Structures aspectuelles et catégorielles. Située au niveau sémiotique profond, la grammaire narrative utilise une logique catégorielle, fondée sur le caractère discret* des unités, et sur celui, discontinu, des états * (un objet du monde est « noir » ou « non noir » saxis transition). Les structures narratives, ainsi formulées, se trouvent, lors de la discursivisation*, temporalisées et reçoivent, de ce fait, des investissements aspectuels complémentaires : aux transformations* logiques du niveau profond*, correspondent donc, au niveau discursif, des « changements » diachroniques dont on peut rendre compte à l'aide des catégories aspectuelles (articulant les sèmes de ponctualité*, durativité*, inchoativité*, perfectivité*, etc.). Une telle conception des structures aspectuelles permet, par conséquent, de réconcilier l'« histoire » et la « structure », et de concevoir les mécanismes de conversion* des structures catégorielles en structures aspectuelles (temporelles), et inversement.

Temporalisation, Aspectualisation. 4. Structures modales. L'examen un peu plus approfondi des catégories modales (vouloir, devoir, pouvoir, savoir) a montré que leur caractère de « terme régissant » ne permettait pas leur formulation indépendamment du « terme régi », autrement dit, qu'on ne pouvait point parler de vouloir ou de pouvoir, mais seulement de vouloir-faire ou de vouloir-être, de pouvoir-faire ou de pouvoir-être, etc.

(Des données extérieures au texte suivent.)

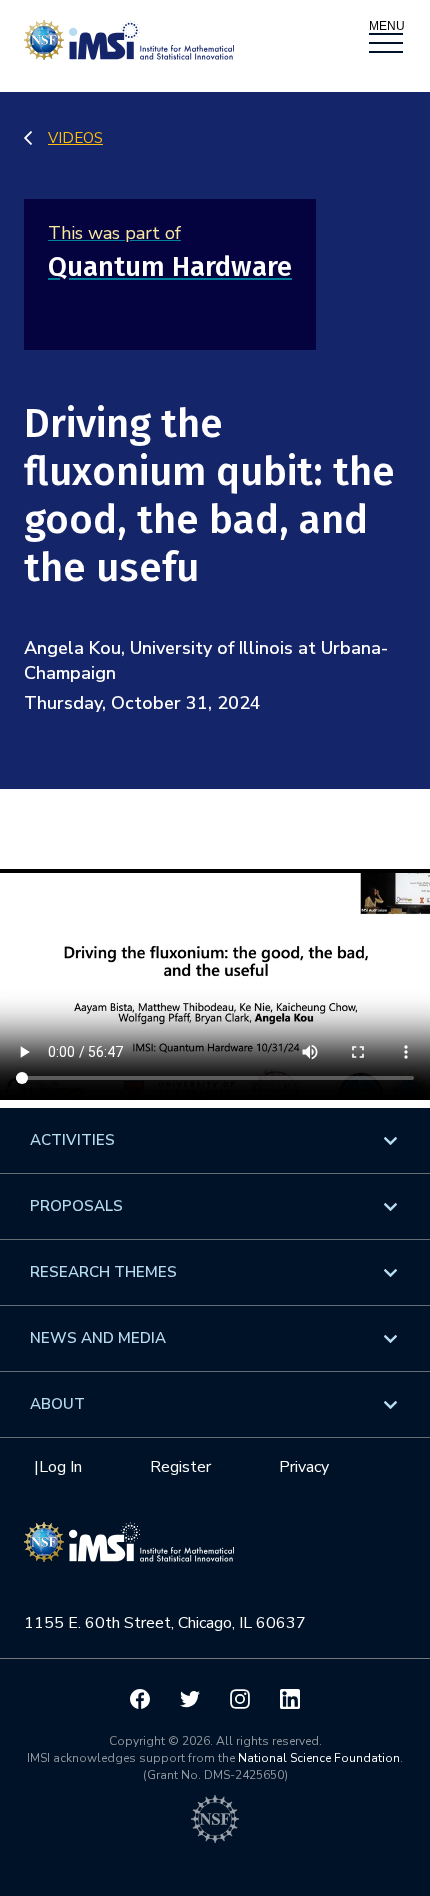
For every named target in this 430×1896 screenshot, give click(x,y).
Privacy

La modalité* faisant partie intégrante de l'énoncé de faire* ou de l'énoncé d'état * qu'elle surdétermine, il convient donc de parler, en syntagmatique*, de structures modales, alors qu'en paradigmatique les modalités peuvent être considérées comme catégories* modales. Modalité. 5. Structures narratives et discursives. Cette distinction correspond aux deux niveaux de profondeur, que nous considérons comme les

instances fondamentales du parcours génératif* global, aboutissant à la production du discours. L'expression de structures narratives ou, mieux, de structures sémionarratives, est alors à comprendre dans le sens de structures sémiotiques profondes* (qui président à la génération du sens et comportent les formes générales de l'organisation du discours) : elles se distinguent des structures discursives (au sens restreint), situées à un niveau plus superficiel, qui organisent, à partir de l'instance de l'énonciation*, la mise en discours (ou discursivisation*) des structures narratives. D'un autre côté, par structures narratives (au sens restreint), on désigne souvent la seule syntaxe* narrative de surface : cette confusion provient du fait que certaines « grammaires » ou « logiques » du récit, conçoivent sous une forme plus ou moins comparable, le niveau le plus profond de la narrativité. Narrativité, Syntaxe narrative de surface, Génératif (parcours ).~ 6.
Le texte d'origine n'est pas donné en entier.